A new TrickMo Android banking trojan variant targeted banking and cryptocurrency wallet users in France, Italy and Austria between January and February 2026, and used The Open Network for command-and-control, according to a technical analysis from ThreatFabric.
KEY FACTS
- Malware family TrickMo is a device takeover trojan active since late 2019.
- New channel The latest version uses TON overlay communications for C2.
- Distribution It spreads through phishing sites and dropper apps that fetch a runtime-loaded APK.
- Added tools The malware includes reconnaissance, SSH tunnelling and SOCKS5 proxying functions.
The report says the latest variant, labeled TrickMo C, keeps the runtime-loaded APK model used by earlier versions, but adds network-focused functions that let infected phones act as programmable pivots. The dropper apps pose as adult-friendly TikTok variants on Facebook, while the malware itself impersonates Google Play Services.

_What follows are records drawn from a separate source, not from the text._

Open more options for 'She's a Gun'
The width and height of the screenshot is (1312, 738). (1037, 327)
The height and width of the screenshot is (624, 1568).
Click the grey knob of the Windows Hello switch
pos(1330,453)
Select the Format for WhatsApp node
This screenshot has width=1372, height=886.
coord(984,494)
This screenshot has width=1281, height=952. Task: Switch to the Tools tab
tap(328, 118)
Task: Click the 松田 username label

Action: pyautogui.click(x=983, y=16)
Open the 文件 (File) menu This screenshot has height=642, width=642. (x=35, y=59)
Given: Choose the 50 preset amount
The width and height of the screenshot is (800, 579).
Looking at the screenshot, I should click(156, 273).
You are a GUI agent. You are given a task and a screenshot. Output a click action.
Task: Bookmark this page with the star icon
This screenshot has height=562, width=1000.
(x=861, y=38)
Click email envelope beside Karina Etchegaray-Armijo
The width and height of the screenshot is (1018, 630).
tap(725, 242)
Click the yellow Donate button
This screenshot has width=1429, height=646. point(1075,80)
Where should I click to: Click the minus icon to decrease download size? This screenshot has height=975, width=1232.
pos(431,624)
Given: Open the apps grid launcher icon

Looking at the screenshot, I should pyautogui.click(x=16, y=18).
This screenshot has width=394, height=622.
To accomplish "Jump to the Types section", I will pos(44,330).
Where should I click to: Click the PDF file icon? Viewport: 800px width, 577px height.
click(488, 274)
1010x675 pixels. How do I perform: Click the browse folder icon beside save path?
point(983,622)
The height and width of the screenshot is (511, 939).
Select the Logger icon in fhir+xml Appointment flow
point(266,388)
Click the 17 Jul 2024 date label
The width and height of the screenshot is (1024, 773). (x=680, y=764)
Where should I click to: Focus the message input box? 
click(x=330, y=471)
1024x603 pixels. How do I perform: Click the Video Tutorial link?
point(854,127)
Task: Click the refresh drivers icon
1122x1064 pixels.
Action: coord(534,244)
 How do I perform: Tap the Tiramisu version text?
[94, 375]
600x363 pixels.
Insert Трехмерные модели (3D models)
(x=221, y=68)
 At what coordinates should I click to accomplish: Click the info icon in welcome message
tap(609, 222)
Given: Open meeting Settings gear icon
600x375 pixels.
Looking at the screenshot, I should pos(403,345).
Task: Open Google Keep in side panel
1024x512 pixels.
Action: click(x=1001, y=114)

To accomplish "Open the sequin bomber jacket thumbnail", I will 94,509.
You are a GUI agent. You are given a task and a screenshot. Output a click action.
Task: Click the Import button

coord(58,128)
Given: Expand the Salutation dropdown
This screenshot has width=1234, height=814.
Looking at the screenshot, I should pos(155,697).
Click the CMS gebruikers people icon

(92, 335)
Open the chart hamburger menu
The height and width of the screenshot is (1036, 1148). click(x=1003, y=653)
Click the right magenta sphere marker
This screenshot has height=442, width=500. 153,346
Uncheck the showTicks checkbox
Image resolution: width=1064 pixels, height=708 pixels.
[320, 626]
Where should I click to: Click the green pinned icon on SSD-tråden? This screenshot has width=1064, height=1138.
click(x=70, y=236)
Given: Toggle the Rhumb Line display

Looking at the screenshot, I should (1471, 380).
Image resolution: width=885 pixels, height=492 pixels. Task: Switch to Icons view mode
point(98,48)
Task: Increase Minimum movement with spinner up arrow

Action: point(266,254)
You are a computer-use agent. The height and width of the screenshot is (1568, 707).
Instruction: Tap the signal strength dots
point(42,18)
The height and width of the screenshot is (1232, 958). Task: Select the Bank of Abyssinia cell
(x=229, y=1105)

ThreatFabric said the malware starts an embedded native TON proxy on a loopback port and routes its HTTP traffic through it, with outbound requests addressed to .adnl hostnames. The setup is designed to make traffic blend with legitimate TON activity and reduce the impact of blocking or takedown efforts.
Previous versions of dex.module used a socket.io-based channel for accessibility-driven remote control, but the new version adds commands such as curl, dnslookup, ping, telnet and traceroute. The report says that gives operators a remote shell-like view from the victim’s network position, including any internal corporate or home network the device is connected to.
TrickMo also includes a SOCKS5 proxy that can route malicious traffic through a compromised device and help defeat IP-based fraud detection on banking, e-commerce and cryptocurrency services. Two dormant features, one tied to the Pine hooking framework and another involving NFC permissions, are present but not implemented.
WHY IT MATTERS
The latest variant shows how Android banking malware is expanding beyond credential theft into network access and traffic relay functions. That broadens the operational risk for victims and can make detection and blocking harder for defenders.